Zwar erfordert die Treuepflicht von einem Beamten im Krankheitsfall in den Krankenstand zu gehen, um seine volle Leistungsfähigkeit wiederherzustellen (VwGH 13.09.2001, 96/12/0299). Ob diese Pflicht bereits dann besteht, wenn es ihm auf Grund gesundheitlicher Probleme (die er möglicherweise nicht ausreichend ernst nimmt, weil es wieder Phasen gab, wo sich diese verbessert haben) nicht mehr ermöglichen zumindest eine Durchschnittsleistung zu erbringen bzw gewisse Erledigungszahlen zu erreichen, ist zu bezweifeln.
Der sachverständige Zeuge hat ausgesagt, dass sich das Überlastungssyndrom langsam entwickelt und es zwischendurch auch immer wieder zu Stabilisierungsphasen kommt und ist es dem BF daher nicht vorwerfbar, wenn er zunächst nicht erkannt hat, dass er vielleicht schon früher in den Krankenstand hätte gehen sollen.
Wie bereits in der Beweiswürdigung erwähnt ist eine allfällige Meldepflichtverletzung nicht Gegenstand des Vorwurfs im EB und kommt daher für die Begründung eines Schuldspruches ohnehin nicht in Frage.
Abschließend ist noch darauf hinzuweisen, dass die Vorgesetzten des BF bereits einen Verdacht in Richtung gesundheitlicher Ursachen für eine Überlastung auf Grund der stark wechselnden Leistungen und der hohen mehrjährigen Rückstände hatten. S gab an, ihn darauf angesprochen zu haben und habe er das verneint. Sie hatte auch keine Informationen zur Vorgeschichte von G erhalten.
Dieser Verdacht hätte – spätestens als er im September tatsächlich längere Zeit in den Krankenstand ging – zum Anlass genommen werden sollen, ihn einer Diensttauglichkeitsuntersuchung zuzuführen.
Das nun von der Dienstbehörde eingeleitete Verfahren zur Ruhestandsversetzung, dass durch entsprechende Sachverständigengutachten substantiiert ist, ist (wenngleich noch nicht rechtskräftig abgeschlossen) ein weiteres Indiz, das in diese Richtung deutet, weil die Ursache, – nachdem der BF schon seit seiner Suspendierung keinen Dienst mehr versieht – im Arbeitsumfeld zu suchen ist. Dass die psychischen Probleme des BF, die sich auf sein Leistungsvermögen ausgewirkt haben, erst durch die Disziplinar- und die Strafanzeige ausgelöst wurden, ist vor dem Hintergrund der Feststellungen zu den Leistungsschwankungen, der von Anfang an über der Zahl der zu erwartenden durchschnittlichen Erledigungen anhängigen offenen Vollzugsaufträge und des damit verbundenen Drucks sowie insb der glaubhaften Aussagen des sachverständigen Zeugen D nicht anzunehmen.

• [Daten]
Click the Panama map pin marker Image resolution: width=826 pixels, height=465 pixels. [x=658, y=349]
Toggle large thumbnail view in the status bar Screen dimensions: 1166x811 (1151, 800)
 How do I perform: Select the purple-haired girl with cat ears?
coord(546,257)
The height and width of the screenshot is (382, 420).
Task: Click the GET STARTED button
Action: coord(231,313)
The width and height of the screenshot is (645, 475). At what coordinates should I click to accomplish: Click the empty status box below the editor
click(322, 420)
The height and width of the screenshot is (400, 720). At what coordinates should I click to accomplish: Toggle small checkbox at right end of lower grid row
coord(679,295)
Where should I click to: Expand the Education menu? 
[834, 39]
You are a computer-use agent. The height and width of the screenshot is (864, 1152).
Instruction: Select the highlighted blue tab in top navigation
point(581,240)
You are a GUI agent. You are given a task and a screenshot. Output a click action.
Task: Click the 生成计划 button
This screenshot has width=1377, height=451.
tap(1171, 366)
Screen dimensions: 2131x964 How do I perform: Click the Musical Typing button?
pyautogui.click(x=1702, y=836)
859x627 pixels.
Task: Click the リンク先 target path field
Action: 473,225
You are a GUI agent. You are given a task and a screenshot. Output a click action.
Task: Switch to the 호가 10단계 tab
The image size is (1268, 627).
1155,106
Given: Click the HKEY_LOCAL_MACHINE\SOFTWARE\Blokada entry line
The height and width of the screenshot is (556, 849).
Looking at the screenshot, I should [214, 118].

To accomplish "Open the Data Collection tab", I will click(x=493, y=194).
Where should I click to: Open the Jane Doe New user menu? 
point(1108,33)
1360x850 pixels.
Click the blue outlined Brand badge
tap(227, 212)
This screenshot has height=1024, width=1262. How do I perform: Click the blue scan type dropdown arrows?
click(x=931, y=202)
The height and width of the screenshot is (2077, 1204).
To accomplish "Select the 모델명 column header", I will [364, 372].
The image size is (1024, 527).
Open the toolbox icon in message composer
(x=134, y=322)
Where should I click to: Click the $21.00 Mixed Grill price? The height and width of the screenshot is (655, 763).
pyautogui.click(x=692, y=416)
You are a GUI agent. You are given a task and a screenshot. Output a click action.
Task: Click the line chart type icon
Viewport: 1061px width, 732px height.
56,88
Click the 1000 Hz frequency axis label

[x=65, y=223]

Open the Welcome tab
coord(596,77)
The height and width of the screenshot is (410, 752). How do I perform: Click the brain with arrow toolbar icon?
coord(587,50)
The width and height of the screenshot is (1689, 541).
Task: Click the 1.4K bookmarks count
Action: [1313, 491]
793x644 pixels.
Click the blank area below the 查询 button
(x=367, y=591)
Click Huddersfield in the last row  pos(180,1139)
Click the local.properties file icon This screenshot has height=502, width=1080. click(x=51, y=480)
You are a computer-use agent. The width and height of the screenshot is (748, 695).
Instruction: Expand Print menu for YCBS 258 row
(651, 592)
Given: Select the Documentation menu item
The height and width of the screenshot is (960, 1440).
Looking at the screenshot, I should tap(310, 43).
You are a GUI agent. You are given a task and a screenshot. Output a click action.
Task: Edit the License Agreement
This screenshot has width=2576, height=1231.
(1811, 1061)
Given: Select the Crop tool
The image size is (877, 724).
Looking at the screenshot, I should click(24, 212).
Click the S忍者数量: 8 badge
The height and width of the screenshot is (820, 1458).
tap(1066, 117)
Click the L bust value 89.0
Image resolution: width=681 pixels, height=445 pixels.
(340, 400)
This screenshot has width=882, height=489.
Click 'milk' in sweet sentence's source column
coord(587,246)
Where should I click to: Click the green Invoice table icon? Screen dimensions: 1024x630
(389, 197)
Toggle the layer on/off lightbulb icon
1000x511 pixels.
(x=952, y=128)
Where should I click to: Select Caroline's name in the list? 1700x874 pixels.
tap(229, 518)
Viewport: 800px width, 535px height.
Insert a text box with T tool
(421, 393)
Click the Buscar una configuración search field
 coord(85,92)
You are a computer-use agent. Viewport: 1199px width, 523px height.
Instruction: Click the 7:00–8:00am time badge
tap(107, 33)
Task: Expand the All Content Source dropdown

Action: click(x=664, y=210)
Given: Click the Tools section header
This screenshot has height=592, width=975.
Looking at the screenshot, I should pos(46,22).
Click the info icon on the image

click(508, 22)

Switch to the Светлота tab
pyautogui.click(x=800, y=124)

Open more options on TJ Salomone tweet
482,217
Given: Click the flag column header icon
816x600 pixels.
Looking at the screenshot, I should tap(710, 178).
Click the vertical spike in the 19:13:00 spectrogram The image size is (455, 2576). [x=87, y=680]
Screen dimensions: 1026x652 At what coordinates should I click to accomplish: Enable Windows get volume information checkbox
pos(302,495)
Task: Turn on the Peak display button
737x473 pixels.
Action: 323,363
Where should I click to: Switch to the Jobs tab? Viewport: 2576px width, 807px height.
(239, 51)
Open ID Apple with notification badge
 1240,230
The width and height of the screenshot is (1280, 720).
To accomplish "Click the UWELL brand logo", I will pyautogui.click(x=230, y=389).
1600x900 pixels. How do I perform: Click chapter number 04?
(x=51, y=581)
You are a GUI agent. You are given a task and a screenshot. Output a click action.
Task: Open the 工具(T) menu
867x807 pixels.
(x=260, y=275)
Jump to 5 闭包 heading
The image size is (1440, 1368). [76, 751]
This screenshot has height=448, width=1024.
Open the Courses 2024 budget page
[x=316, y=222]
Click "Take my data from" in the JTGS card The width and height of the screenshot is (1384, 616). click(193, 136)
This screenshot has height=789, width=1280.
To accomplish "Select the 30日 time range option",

• [Aufgabe A] Übersetzen Sie diesen Satz aus dem Ausgangstext ins Englische: „Dieser Verdacht hätte – spätestens als er im September tatsächlich längere Zeit in den Krankenstand ging – zum Anlass genommen werden sollen, ihn einer Diensttauglichkeitsuntersuchung zuzuführen.“
• [Aufgabe B] Knüpfen Sie bitte an den Ausgangstext an und schreiben Sie ihn nach seinem letzten Satz weiter.

• [Erwartete Antwort A] This suspicion should have been taken, at the latest when he actually went on extended sick leave in September, as grounds for having him undergo a fitness-for-duty examination.

• [Erwartete Antwort B]
Im Übrigen wird im Hinblick auf die Nichterbringung eines zu erwartenden Arbeitserfolges auf die Bestimmungen der §§ 81 bis 90 BDG zur Leistungsfeststellung verwiesen, wo eine zweimaliger nachweislicher Ermahnung vorgesehen ist, wobei die zweite Ermahnung frühestens drei Monate und spätestens fünf Monate nach der ersten zu erfolgen hat.
Es ist daher spruchgemäß zu entscheiden und im Hinblick auf die erforderliche Konkretisierung der Vorwürfe diese klar zu benennen.
Zu B) Unzulässigkeit der Revision:
Die Revision ist gemäß Art 133 Abs 4 B-VG nicht zulässig, weil die Entscheidung nicht von der Lösung einer Rechtsfrage abhängt, der grundsätzliche Bedeutung zukommt. Weder weicht die gegenständliche Entscheidung von der bisherigen Rechtsprechung des Verwaltungsgerichtshofes ab, noch fehlt es an einer Rechtsprechung; weiters ist die vorliegende Rechtsprechung des Verwaltungsgerichtshofes auch nicht als uneinheitlich zu beurteilen. Auch liegen keine sonstigen Hinweise auf eine grundsätzliche Bedeutung der zu lösenden Rechtsfrage vor. Auf die dargestellte Judikatur darf verwiesen werden.